# Stored data
........

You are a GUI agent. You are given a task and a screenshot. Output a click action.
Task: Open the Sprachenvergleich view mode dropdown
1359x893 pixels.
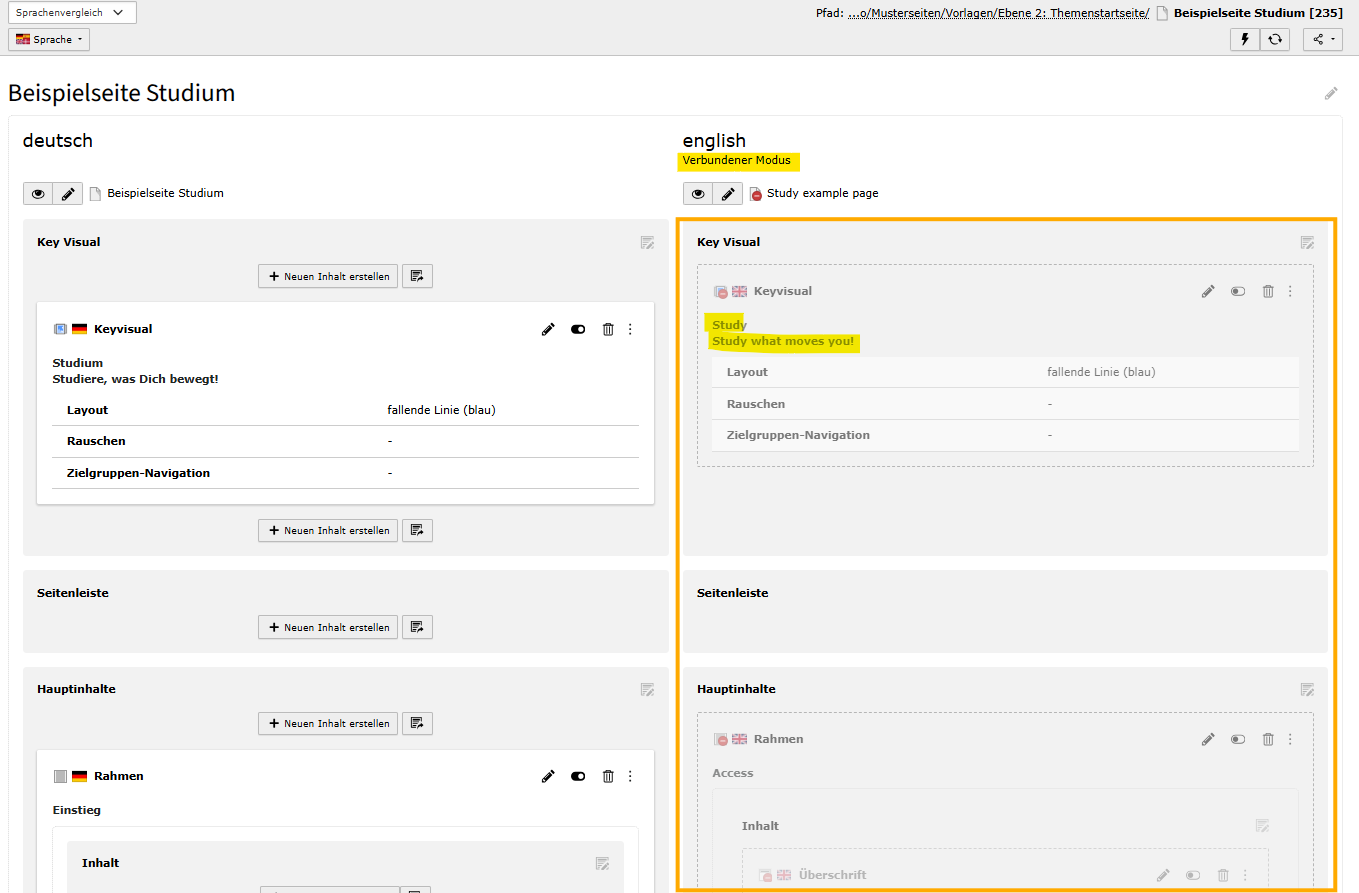72,12
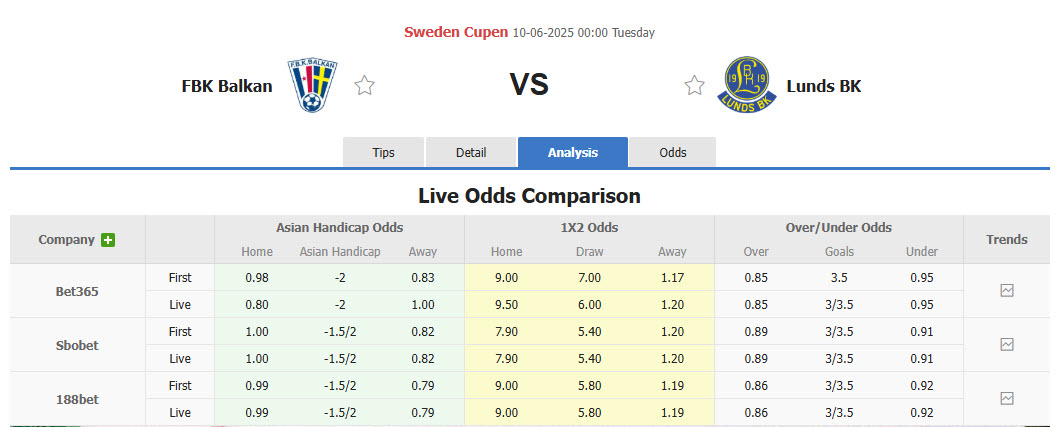Favorite Lunds BK with the star icon
Image resolution: width=1055 pixels, height=427 pixels.
[694, 86]
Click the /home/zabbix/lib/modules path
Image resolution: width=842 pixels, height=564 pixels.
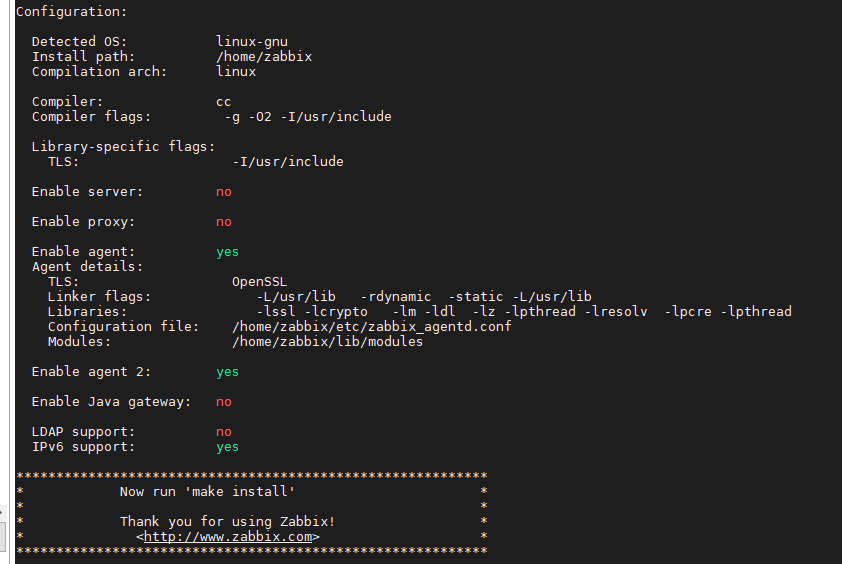328,342
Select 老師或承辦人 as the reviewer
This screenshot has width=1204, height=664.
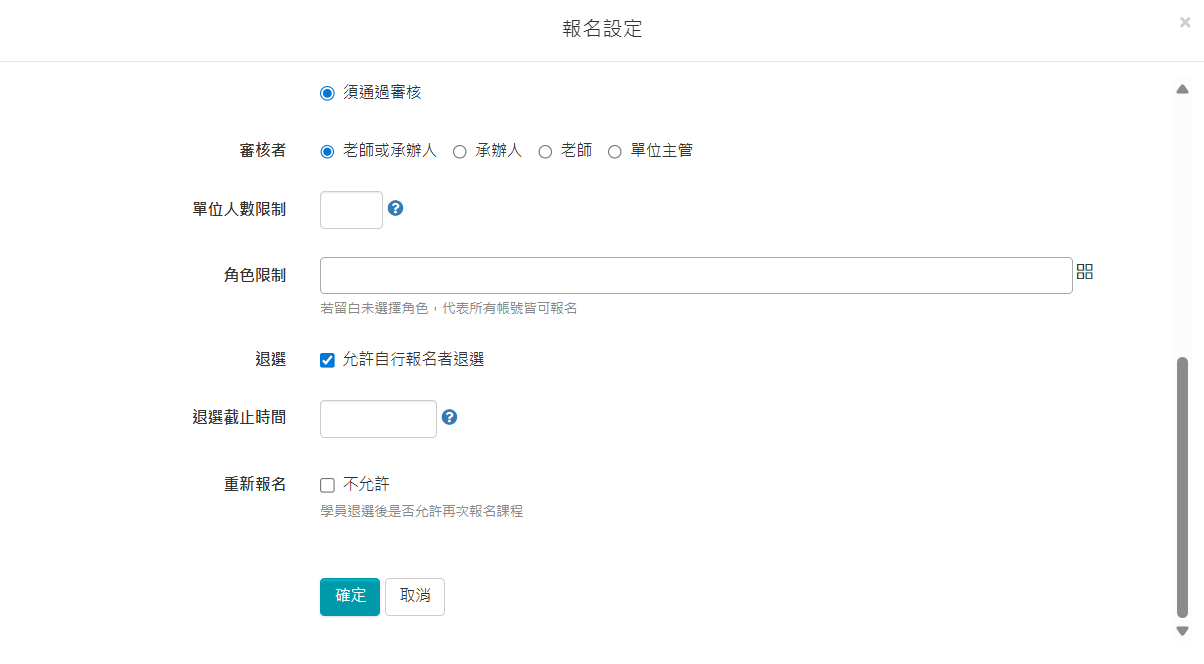[x=326, y=150]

........

Return word for word the line bearing "Select 老師或承辦人 as the reviewer" and every later line of the entries, but none of the pictures.

Select 老師或承辦人 as the reviewer
This screenshot has width=1204, height=664.
[x=326, y=150]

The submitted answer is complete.